【ワシントン、カイロ時事】トランプ米大統領は27日、「(イランと)良い対話を行っている」と述べ、戦闘終結の交渉進展に楽観的な見通しを示した。一方で、外交が失敗すれば24日以降停止している攻撃を再開するとけん制した。大統領専用機内で記者団に語った。
警告していた大規模攻撃を見送った背景には迎撃ミサイルの弾薬不足があると報じられているが、トランプ氏は「多くの弾薬を保有している。何があっても使い切れないぐらいある」と反論した。
米ニュースサイト「アクシオス」によると、現在行われている交渉は、原油輸送の要衝ホルムズ海峡の開放と包括的な核問題の協議再開が焦点。

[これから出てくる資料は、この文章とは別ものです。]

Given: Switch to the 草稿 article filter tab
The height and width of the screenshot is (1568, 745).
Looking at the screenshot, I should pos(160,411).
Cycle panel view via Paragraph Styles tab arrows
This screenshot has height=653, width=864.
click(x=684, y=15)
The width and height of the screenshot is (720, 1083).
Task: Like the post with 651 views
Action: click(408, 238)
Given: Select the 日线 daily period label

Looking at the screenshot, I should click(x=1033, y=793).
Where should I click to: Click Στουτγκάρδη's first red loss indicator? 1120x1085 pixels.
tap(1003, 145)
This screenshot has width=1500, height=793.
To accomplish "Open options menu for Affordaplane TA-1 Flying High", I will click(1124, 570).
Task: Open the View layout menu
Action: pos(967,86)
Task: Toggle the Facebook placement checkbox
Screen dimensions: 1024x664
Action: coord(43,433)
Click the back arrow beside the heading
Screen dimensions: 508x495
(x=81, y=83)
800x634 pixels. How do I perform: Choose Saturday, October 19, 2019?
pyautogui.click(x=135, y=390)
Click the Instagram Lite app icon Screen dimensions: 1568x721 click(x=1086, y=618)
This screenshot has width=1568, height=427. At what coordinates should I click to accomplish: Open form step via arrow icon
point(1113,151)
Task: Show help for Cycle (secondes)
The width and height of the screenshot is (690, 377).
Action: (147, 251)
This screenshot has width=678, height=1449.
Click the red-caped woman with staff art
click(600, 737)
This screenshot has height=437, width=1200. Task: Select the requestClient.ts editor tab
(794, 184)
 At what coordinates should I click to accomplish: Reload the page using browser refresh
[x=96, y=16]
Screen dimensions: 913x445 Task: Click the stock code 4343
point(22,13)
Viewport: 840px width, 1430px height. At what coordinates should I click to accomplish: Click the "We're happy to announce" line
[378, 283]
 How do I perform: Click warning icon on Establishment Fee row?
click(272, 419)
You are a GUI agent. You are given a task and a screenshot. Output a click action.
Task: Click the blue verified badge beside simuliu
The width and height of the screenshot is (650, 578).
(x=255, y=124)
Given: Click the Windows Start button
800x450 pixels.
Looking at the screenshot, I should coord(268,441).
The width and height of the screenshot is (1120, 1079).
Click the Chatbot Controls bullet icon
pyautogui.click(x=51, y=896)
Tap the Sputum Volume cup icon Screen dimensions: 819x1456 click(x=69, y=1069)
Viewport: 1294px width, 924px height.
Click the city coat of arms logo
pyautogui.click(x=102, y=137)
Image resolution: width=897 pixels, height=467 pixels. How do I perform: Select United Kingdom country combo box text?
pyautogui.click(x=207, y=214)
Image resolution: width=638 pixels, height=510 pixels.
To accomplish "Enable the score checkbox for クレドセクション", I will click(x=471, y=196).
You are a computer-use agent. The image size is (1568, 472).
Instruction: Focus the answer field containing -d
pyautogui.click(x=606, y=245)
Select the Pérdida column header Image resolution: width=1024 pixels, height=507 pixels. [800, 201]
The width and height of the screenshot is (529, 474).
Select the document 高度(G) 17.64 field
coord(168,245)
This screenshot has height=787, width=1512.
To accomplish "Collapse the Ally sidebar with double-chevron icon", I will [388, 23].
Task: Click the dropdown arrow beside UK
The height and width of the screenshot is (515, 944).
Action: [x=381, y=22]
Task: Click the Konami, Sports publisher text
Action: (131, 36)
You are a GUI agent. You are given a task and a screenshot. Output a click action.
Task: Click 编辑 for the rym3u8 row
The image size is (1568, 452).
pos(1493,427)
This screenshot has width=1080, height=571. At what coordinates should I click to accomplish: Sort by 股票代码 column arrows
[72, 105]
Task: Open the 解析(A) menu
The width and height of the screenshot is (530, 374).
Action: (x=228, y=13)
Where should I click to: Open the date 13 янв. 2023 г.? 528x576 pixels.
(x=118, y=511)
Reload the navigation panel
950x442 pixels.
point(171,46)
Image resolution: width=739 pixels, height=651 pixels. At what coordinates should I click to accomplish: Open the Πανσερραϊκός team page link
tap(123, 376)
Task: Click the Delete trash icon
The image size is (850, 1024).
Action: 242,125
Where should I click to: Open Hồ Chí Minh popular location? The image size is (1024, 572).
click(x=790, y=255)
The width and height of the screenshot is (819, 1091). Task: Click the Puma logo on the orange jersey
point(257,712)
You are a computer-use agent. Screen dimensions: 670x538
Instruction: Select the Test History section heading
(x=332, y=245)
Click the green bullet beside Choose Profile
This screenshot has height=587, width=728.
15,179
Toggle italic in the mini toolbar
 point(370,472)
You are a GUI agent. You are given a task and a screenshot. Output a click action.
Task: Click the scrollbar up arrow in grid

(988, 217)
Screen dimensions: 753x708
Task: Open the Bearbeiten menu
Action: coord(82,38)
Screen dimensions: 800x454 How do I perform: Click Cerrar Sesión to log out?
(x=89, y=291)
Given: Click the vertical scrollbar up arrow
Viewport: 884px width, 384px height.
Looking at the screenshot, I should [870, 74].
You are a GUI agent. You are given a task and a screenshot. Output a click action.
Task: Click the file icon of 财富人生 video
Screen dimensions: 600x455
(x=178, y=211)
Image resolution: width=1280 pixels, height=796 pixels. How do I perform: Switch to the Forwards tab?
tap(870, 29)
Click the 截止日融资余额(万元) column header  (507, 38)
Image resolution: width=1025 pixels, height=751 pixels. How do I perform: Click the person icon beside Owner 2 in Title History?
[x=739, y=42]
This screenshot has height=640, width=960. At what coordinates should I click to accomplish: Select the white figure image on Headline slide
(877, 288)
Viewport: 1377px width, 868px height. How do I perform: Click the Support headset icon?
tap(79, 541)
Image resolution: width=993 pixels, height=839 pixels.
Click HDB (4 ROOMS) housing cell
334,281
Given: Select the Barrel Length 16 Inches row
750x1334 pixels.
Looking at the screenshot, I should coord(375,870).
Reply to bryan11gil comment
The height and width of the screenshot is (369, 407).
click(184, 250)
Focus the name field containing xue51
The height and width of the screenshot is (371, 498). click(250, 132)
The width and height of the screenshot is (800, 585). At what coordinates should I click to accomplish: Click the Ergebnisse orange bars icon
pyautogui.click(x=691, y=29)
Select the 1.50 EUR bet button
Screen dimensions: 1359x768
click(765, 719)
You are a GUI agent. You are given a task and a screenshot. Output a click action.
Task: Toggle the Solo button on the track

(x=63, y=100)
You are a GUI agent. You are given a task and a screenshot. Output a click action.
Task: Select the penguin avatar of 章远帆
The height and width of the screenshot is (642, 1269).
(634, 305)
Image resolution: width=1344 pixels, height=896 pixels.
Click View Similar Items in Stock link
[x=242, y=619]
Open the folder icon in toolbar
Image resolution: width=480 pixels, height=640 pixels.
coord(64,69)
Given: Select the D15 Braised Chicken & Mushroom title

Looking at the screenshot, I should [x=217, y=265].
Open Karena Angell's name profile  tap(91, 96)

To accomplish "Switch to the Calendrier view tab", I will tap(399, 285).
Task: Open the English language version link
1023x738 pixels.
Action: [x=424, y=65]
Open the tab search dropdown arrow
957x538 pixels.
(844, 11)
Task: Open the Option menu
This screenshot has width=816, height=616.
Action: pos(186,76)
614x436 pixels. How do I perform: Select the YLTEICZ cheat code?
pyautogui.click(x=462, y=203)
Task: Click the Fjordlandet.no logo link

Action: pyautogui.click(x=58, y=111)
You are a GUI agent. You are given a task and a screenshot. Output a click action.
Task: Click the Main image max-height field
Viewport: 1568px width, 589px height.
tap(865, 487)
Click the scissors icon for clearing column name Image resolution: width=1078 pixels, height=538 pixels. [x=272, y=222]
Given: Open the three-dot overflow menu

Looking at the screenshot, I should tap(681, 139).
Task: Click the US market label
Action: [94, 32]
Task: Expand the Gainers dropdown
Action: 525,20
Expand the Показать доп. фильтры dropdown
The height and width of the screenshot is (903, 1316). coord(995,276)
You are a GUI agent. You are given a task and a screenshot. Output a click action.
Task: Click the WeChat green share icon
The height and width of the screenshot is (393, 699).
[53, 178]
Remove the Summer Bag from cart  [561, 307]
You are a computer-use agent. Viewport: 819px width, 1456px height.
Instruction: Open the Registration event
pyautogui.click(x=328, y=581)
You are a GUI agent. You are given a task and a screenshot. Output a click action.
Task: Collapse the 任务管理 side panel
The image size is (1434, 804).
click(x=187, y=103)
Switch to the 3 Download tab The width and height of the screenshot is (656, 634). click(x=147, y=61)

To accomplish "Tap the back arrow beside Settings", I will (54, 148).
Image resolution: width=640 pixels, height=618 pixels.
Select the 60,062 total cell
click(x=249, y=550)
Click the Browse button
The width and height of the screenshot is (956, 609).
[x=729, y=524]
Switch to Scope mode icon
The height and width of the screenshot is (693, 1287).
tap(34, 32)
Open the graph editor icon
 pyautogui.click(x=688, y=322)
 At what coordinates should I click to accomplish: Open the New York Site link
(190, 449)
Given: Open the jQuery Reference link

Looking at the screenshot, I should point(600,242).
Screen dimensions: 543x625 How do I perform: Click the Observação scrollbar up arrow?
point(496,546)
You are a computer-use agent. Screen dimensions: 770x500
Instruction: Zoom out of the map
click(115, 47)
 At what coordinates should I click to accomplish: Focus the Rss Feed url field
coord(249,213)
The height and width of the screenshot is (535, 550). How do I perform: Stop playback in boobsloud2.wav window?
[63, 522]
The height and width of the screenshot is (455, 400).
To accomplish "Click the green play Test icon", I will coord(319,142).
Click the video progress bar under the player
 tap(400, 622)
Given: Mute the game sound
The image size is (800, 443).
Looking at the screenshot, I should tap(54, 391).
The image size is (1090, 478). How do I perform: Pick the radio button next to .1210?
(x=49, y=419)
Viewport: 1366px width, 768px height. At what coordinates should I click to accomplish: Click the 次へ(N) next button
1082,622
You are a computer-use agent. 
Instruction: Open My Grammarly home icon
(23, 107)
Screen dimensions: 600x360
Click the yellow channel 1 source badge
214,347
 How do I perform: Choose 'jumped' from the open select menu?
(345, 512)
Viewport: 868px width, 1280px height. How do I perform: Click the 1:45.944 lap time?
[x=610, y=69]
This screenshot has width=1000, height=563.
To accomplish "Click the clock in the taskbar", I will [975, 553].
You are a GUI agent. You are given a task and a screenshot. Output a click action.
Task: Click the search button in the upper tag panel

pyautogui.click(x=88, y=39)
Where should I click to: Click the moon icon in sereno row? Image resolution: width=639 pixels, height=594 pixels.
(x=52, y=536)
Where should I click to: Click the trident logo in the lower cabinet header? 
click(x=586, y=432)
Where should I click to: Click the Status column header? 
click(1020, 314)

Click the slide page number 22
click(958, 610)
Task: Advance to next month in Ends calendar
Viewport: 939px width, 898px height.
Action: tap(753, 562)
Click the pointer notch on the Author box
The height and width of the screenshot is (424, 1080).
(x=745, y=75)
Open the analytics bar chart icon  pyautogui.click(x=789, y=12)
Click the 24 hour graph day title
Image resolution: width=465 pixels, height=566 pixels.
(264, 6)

主にイランと仲介国オマーンの間で協議が行われている。カタール、パキスタン、エジプトが関与し、ウィトコフ米中東担当特使やトランプ氏の娘婿クシュナー氏も加わっているという。
イラン国営テレビは28日、アラグチ外相が27日にオマーン、サウジアラビア両国の外相と相次いで電話会談したと報じた。会談では各外相が「ホルムズ海峡での不安定な状況を解消するため、協力を強化し、外交を推進する必要性を強調した」という。ロイター通信によると、オマーンはイランに対し、海峡通航者からの自主的な資金拠出を含む共同管理体制について提案を行った。